The agency said it approved leucovorin for children and adults with a genetic condition that limits delivery of folate, a form of vitamin B, to the brain. FDA officials estimate the ultrarare condition impacts fewer than 1 in a million people in the U.S.
It’s a major step back from comments made at a White House news conference in September, when Trump and FDA commissioner Marty Makary announced the drug was under review to benefit patients with autism, some of whom have a form of the vitamin brain deficiency.
“It might be 20, 40, 50% of kids with autism,” Makary said at the news conference.

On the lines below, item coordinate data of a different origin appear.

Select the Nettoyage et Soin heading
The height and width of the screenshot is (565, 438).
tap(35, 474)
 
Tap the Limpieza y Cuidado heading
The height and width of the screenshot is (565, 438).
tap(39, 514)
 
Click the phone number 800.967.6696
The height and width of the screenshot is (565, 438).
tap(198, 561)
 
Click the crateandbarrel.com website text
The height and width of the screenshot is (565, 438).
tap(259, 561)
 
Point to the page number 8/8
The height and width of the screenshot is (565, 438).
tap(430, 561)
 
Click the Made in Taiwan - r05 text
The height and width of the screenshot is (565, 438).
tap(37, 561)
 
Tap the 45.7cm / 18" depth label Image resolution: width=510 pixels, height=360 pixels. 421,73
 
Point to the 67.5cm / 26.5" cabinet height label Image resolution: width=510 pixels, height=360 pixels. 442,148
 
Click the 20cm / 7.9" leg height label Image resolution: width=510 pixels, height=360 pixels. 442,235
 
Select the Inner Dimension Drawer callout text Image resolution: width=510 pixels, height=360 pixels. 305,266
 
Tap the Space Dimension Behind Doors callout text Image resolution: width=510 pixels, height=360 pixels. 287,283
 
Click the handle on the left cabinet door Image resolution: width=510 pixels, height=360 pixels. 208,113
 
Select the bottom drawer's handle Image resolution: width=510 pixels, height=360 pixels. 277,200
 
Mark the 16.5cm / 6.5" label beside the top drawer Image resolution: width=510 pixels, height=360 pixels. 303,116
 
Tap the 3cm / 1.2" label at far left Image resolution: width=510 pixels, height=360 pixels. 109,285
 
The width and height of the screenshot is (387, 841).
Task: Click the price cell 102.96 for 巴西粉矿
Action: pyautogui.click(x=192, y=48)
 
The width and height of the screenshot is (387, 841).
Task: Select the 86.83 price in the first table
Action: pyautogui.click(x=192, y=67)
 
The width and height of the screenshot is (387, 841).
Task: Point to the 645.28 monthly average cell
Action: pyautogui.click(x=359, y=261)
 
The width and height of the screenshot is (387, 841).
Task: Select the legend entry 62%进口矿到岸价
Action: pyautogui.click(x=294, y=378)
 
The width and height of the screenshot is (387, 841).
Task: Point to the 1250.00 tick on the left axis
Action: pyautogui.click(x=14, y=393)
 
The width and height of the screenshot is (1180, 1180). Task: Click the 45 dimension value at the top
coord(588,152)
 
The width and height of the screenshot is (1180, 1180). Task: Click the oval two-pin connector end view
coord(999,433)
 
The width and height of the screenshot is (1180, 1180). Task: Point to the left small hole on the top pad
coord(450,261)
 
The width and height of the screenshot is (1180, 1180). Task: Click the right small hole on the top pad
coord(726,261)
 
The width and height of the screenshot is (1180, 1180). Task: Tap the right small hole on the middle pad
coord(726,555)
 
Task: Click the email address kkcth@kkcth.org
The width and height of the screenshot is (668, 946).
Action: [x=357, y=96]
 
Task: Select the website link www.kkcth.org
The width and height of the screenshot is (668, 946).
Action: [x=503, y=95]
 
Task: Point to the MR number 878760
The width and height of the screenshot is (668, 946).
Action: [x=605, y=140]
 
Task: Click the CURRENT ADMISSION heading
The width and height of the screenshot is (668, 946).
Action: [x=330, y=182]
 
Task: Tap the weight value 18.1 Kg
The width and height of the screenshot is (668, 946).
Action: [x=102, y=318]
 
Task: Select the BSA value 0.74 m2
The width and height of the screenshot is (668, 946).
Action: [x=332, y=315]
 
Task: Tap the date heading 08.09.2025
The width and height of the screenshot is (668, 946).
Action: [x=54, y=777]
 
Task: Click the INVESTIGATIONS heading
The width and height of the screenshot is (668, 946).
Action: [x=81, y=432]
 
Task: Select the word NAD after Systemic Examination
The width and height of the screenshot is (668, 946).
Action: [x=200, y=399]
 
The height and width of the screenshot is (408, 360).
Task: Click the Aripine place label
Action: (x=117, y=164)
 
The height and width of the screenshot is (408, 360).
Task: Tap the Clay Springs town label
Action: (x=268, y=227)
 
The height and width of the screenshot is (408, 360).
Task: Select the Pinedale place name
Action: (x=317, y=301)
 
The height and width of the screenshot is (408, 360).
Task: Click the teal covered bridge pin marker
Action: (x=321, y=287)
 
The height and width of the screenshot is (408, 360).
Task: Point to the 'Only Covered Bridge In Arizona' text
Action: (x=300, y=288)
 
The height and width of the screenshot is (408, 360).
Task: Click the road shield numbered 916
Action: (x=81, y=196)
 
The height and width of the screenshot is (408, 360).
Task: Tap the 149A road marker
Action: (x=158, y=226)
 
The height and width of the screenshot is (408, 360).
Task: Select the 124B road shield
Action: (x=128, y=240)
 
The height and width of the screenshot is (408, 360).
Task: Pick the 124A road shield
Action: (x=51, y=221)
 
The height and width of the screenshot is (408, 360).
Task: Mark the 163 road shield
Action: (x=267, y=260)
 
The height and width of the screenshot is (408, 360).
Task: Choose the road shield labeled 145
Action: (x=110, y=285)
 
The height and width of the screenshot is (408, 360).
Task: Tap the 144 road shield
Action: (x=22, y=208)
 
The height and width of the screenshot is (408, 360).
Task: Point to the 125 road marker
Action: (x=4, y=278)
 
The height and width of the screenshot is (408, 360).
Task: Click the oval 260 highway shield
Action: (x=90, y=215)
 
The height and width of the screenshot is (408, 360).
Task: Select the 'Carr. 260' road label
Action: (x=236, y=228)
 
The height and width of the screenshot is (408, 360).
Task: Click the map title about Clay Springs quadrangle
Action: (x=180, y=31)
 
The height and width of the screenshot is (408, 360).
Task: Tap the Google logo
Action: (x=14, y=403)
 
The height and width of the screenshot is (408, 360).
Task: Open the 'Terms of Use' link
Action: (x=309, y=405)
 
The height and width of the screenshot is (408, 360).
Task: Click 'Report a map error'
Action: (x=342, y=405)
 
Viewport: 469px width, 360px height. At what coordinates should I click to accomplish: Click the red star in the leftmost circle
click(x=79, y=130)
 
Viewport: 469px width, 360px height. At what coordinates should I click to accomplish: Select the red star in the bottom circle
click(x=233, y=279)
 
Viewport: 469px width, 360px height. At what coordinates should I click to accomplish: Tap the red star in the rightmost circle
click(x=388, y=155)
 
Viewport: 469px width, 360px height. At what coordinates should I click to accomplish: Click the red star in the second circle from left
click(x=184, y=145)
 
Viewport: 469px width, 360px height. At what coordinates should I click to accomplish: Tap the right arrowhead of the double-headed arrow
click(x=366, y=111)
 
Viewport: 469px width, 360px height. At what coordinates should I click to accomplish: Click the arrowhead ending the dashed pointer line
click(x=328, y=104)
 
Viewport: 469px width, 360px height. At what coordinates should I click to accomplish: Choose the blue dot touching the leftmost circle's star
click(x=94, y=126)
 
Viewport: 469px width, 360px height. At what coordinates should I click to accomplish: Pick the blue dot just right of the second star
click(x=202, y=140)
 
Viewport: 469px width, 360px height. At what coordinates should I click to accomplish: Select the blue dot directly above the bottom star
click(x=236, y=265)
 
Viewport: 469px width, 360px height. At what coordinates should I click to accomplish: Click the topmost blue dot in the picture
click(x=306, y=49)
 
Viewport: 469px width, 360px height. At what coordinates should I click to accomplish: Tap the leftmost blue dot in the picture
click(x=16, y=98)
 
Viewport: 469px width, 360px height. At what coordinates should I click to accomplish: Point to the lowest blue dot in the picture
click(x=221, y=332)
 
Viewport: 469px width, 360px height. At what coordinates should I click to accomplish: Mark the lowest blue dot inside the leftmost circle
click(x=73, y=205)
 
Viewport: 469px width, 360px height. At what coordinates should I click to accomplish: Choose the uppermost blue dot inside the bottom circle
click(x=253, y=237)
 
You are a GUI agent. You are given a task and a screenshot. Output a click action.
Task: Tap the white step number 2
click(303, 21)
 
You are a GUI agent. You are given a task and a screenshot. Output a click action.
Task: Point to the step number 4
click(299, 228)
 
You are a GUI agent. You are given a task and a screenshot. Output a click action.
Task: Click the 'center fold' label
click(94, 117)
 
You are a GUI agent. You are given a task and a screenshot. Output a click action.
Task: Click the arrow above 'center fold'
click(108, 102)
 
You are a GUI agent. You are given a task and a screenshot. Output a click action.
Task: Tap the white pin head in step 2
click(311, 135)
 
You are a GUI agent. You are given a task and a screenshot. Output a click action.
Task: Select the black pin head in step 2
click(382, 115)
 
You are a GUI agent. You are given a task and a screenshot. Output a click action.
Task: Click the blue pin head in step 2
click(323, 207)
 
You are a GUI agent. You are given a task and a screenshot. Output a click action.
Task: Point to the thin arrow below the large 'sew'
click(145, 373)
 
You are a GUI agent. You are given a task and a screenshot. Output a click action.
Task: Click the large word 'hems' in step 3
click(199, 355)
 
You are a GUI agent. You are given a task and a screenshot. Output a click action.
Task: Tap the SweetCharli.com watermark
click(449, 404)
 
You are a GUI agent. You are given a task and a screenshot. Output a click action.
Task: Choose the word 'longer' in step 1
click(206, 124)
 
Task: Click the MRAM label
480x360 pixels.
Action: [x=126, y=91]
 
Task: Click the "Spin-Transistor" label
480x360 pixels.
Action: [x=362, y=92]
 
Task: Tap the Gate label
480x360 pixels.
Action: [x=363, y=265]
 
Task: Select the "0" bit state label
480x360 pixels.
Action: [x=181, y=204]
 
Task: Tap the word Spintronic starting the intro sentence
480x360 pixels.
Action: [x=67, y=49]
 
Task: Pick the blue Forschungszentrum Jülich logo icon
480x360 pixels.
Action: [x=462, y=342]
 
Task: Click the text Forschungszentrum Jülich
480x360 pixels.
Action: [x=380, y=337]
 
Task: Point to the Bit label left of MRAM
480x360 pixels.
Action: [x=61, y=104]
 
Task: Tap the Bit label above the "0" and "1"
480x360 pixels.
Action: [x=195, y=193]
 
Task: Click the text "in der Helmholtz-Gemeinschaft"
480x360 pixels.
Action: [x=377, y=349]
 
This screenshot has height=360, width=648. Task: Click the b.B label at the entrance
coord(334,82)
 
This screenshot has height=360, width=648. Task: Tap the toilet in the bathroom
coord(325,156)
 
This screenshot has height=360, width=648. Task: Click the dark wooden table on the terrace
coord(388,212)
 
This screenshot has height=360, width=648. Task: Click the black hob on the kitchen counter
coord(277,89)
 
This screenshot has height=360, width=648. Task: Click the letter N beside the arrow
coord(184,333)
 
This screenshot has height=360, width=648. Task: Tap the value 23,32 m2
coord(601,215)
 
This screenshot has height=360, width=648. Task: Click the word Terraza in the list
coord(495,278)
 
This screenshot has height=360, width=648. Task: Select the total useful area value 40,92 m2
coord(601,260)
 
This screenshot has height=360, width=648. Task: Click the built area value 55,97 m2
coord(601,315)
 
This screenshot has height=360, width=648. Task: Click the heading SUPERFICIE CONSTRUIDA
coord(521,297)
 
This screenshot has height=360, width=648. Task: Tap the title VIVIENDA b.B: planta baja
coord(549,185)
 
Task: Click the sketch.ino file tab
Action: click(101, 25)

But senior FDA officials told reporters Monday that their review was narrowed to focus on the strongest evidence, which only supported the drug’s use by patients with the rare mutation that impacts folate levels in the brain.
The FDA officials also pointed out that one study supporting the drug’s use for autism was retracted earlier this year.
Autism researchers on Tuesday reiterated that the drug has not been shown safe or effective for the vast majority of people with the brain disorder.
“There is no evidence to say that leucovorin will help most people with autism, and there’s certainly no evidence to say it’s safe,” said Dr. Alycia Halladay of the Autism Science Foundation, in an interview.
Halladay noted there is also no established figure for how many people with autism have a form of the folate brain disorder. Some doctors diagnose the folate condition using a specialty laboratory test that isn’t FDA-approved.
The administration’s White House event touting the drug last year followed promises from Health Secretary Robert F. Kennedy Jr. to determine the cause of autism by September.
Leucovorin is a synthetic metabolite of folate, which is essential for healthy pregnancies and is recommended for women before conception and during pregnancy. The drug’s current FDA label covers leucovorin’s use in reducing side effects of certain chemotherapy drugs and treating a rare blood disorder.
Patients affected by the condition targeted by Tuesday’s approval experience movement disorders, seizures and other neurological problems that can resemble symptoms of autism.
But professional medical societies say it’s far from clear whether the drug helps people with autism.
The American Academy of Pediatrics doesn’t recommend routine use of leucovorin for autistic children, including those with the brain condition known as cerebral folate deficiency.
Unresolved questions about the drug haven’t stopped U.S. doctors from prescribing it.